__FRAGMENTO DEL TEXTO__.
Mar de lágrimas
CADA Romería es diferente y esta de 2016 ha sido una prueba extrema para los romeros que han hecho el camino, teniendo que improvisar soluciones para afrontar un peregrinaje más difícil, más incómodo, más incierto e inédito. Y también para las juntas de gobierno de las hermandades, como entes humanos que los aglutinan y organizan, que se han visto desconcertadas por las circunstancias sobrevenidas, con comitivas aún más recortadas, sobre las reducciones ya sufridas durante los prolongados años de crisis, y con enormes dificultades y responsabilidades añadidas para superar este nuevo desafío.
No en vano, ha sido mucho lo que los cielos han derramado este Rocío, sofocando en gran medida la sed de nuestros campos. Ni los más viejos del lugar recuerdan un Rocío tan descompuesto por el agua, y tan complicado en sus prolegómenos como éste. Cabe felicitar a los responsables y dispositivos del Plan Romero, que han tenido que rediseñar sobre la marcha el desarrollo de un Plan con más de treinta años de rodaje, complejo por definición, en el que de seguro se han incorporado nuevos protocolos a su vademécum particular, para actuar en situaciones reales, tan adversas como las vividas.

__TAREA A REALIZAR__.
Por favor, copia sin cambios el pasaje del texto sobre la Romería de 2016 que empieza con "No en vano, ha" y sigue hasta "como las vividas.".

[Entradas de datos guardadas]
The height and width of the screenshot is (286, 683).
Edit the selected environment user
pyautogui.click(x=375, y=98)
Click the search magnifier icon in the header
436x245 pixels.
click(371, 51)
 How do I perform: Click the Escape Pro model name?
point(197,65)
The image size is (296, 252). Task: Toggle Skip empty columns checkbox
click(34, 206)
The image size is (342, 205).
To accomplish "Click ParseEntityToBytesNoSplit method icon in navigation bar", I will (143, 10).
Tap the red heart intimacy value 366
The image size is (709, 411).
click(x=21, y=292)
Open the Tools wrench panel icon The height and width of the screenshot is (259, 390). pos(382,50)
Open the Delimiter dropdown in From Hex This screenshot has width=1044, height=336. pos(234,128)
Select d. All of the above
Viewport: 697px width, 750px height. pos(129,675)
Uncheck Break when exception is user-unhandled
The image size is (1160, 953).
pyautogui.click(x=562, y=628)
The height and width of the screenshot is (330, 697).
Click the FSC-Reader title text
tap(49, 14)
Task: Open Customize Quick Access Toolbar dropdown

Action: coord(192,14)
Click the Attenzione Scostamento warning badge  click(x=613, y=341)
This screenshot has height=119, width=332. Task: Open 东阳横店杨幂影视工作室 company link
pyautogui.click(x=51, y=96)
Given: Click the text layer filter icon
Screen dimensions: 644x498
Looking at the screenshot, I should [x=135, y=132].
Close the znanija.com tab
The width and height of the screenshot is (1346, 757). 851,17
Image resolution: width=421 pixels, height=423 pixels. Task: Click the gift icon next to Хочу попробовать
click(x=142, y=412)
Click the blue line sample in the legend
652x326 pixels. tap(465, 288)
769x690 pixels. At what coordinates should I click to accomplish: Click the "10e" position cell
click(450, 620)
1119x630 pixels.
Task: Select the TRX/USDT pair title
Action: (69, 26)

__RESULTADO ESPERADO__.
No en vano, ha sido mucho lo que los cielos han derramado este Rocío, sofocando en gran medida la sed de nuestros campos. Ni los más viejos del lugar recuerdan un Rocío tan descompuesto por el agua, y tan complicado en sus prolegómenos como éste. Cabe felicitar a los responsables y dispositivos del Plan Romero, que han tenido que rediseñar sobre la marcha el desarrollo de un Plan con más de treinta años de rodaje, complejo por definición, en el que de seguro se han incorporado nuevos protocolos a su vademécum particular, para actuar en situaciones reales, tan adversas como las vividas.